Post-operative treatment

After the surgery, Steven learned that the cancer had already escaped his prostate. The surgical team had found cancer in one of his nine lymph nodes. Steven asked Dr. Catalona what would have happened if the disease had not been caught that year. Based on the aggressive nature of his cancer, and the fact that it had already spread, Dr. Catalona told Steven it could have substantially compromised his prognosis.

Because the disease had not been contained to the prostate, Steven had hormonal therapy after the surgery. His post-surgical PSA was 0, but Dr. Catalona advised him to also have post-operative radiation therapy to ensure the disease did not spread further. He encouraged Steven to begin radiation before the PSA rose above 0.

Trials and triumphs

A few months after surgery, it was almost time to begin radiation. Yet, Steven estimated he only had about 70% normal urinary continence. Dr. Catalona counseled him that he should be 100% continent before beginning radiation, as patients may not have better continence than they have at the start of radiation.

Steven brought his concerns to his radiation oncologist, who referred Steven to Dr. Christina Hynes at the Shirley Ryan AbilityLab (formerly the Rehabilitation Institute of Chicago) for pelvic floor physical therapy. The pelvic floor therapy program uses biofeedback to help patients correctly identify the muscles used for Kegel exercises. “It’s amazing,” Steven said. “It’s like a video game. It really helped me see which muscles have to be used—and which are not to be used—when doing the Kegel contractions, so you can have continence.”

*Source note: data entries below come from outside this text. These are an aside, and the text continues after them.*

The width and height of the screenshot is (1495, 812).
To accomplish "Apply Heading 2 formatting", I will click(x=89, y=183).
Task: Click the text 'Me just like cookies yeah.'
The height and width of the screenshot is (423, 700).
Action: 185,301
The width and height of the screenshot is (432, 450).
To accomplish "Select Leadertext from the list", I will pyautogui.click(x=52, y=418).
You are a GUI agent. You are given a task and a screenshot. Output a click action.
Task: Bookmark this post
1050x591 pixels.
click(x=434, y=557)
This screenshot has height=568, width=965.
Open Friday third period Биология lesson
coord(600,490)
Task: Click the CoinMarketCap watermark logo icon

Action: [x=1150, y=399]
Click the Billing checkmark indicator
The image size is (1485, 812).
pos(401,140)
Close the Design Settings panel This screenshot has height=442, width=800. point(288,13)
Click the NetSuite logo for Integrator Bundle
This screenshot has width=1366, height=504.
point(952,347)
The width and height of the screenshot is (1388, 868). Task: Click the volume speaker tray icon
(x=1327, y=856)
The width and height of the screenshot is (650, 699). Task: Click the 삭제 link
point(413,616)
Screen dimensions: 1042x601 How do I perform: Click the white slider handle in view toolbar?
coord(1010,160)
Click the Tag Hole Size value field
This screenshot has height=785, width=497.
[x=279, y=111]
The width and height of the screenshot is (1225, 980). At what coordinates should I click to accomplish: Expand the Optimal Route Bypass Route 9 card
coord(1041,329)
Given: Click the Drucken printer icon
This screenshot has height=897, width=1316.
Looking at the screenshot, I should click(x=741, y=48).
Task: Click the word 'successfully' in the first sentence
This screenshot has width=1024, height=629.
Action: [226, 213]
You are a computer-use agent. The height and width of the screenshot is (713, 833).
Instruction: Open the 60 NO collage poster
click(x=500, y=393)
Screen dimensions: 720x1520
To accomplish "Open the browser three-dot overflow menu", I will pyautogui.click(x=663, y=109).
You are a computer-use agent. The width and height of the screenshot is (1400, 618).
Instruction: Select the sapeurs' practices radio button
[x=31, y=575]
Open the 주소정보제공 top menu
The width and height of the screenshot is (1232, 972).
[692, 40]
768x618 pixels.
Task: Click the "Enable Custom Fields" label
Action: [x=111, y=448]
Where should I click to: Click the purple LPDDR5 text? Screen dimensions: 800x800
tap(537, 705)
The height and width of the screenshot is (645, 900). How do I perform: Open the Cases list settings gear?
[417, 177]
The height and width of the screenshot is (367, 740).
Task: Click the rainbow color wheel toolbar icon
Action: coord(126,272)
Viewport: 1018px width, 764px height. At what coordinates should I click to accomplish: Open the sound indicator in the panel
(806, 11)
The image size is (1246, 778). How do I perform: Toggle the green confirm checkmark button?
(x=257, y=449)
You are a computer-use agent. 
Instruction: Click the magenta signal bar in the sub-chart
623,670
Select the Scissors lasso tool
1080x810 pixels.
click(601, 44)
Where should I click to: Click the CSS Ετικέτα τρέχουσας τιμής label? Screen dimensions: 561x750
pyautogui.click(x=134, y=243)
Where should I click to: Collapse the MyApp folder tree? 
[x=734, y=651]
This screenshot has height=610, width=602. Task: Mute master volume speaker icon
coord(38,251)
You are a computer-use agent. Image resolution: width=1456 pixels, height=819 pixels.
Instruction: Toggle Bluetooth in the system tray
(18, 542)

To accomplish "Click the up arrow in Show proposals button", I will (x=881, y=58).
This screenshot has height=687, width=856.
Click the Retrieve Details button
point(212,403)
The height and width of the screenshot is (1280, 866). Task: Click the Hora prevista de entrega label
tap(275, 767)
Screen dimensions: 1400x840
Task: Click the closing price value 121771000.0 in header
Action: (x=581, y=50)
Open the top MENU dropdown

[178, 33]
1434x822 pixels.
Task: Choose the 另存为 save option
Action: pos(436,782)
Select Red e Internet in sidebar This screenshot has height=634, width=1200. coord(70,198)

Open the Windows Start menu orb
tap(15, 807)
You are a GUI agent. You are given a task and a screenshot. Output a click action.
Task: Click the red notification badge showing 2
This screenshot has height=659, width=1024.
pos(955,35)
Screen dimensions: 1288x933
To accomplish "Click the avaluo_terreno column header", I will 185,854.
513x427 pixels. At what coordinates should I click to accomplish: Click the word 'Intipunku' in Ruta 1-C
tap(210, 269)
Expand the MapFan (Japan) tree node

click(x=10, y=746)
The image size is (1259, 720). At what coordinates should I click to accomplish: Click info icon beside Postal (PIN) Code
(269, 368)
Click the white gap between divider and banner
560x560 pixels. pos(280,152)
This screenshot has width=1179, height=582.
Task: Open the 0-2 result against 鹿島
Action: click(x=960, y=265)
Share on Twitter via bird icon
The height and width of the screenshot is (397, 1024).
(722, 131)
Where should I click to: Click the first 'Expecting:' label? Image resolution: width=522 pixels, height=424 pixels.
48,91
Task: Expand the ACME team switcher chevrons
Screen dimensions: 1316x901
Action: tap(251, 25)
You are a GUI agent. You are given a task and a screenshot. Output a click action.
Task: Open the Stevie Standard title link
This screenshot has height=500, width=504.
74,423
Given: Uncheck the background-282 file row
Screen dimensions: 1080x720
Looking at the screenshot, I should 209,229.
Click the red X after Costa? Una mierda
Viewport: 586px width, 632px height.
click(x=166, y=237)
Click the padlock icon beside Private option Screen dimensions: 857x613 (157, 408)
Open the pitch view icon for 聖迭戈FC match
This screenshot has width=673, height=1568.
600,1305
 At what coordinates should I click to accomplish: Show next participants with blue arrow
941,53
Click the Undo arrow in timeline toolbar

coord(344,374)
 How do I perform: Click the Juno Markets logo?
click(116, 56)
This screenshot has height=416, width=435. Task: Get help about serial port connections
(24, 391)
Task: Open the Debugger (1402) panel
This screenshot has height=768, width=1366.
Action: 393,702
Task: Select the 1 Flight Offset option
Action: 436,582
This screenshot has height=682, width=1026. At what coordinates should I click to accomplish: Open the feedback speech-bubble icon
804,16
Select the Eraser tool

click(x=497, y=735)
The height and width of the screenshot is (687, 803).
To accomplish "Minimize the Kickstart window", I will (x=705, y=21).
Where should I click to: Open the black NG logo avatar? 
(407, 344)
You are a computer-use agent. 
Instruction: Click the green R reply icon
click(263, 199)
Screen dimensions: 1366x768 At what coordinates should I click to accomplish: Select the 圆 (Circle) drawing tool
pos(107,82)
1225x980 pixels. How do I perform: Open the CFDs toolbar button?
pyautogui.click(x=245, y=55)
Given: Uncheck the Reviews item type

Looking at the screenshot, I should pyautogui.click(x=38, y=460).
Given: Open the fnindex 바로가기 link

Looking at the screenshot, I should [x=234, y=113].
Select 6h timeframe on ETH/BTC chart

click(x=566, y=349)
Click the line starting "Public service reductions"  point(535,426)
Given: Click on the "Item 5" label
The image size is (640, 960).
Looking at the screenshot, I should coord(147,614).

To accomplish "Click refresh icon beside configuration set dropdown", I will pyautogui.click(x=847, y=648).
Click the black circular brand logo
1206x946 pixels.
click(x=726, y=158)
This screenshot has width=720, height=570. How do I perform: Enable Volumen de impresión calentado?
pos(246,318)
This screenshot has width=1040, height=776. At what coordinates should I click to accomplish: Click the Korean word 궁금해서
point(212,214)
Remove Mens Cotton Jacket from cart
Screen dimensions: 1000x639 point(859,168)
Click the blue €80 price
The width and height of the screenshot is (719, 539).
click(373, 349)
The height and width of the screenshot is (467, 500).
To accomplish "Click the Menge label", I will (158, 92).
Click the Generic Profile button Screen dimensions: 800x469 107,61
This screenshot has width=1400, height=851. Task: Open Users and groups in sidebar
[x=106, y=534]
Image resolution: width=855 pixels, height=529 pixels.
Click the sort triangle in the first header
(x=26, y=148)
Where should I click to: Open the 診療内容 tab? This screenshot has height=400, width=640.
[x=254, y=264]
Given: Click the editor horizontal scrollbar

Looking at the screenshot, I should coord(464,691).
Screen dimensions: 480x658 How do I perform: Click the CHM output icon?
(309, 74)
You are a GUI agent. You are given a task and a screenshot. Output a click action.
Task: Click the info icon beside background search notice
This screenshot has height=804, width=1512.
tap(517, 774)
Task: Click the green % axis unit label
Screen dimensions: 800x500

Specifically, the biofeedback comes from sensors placed in the rectum that can feel the pelvic floor muscles. The sensors are connected to a computer screen that the patient and therapist both watch as the patient contracts his pelvic floor muscles. “I got past the awkwardness pretty quickly,” Steven said. “I could see if I was failing or succeeding, and I’d get to know which muscles really worked. I wasn’t doing the Kegels properly [before physical therapy].” Steven referred to the rehabilitation as “a miracle program.” After 10 sessions, he achieved success. “After these sessions, I was able to do the Kegels and had 100% continence. If I hadn’t have done that, I don’t know whether I would’ve gotten to 100%,” he said.

The physical therapists told Steven that they hope to see more prostate cancer patients participate in the pelvic floor physical therapy before they have surgery. They think it would help other men who struggle with continence address their issues immediately after surgery. Steven agrees that the pelvic floor therapy process should be available to every prostate cancer patient dealing with regaining continency.

After completing physical therapy, Steven underwent 8 weeks of radiation therapy. He completed the cycle last November.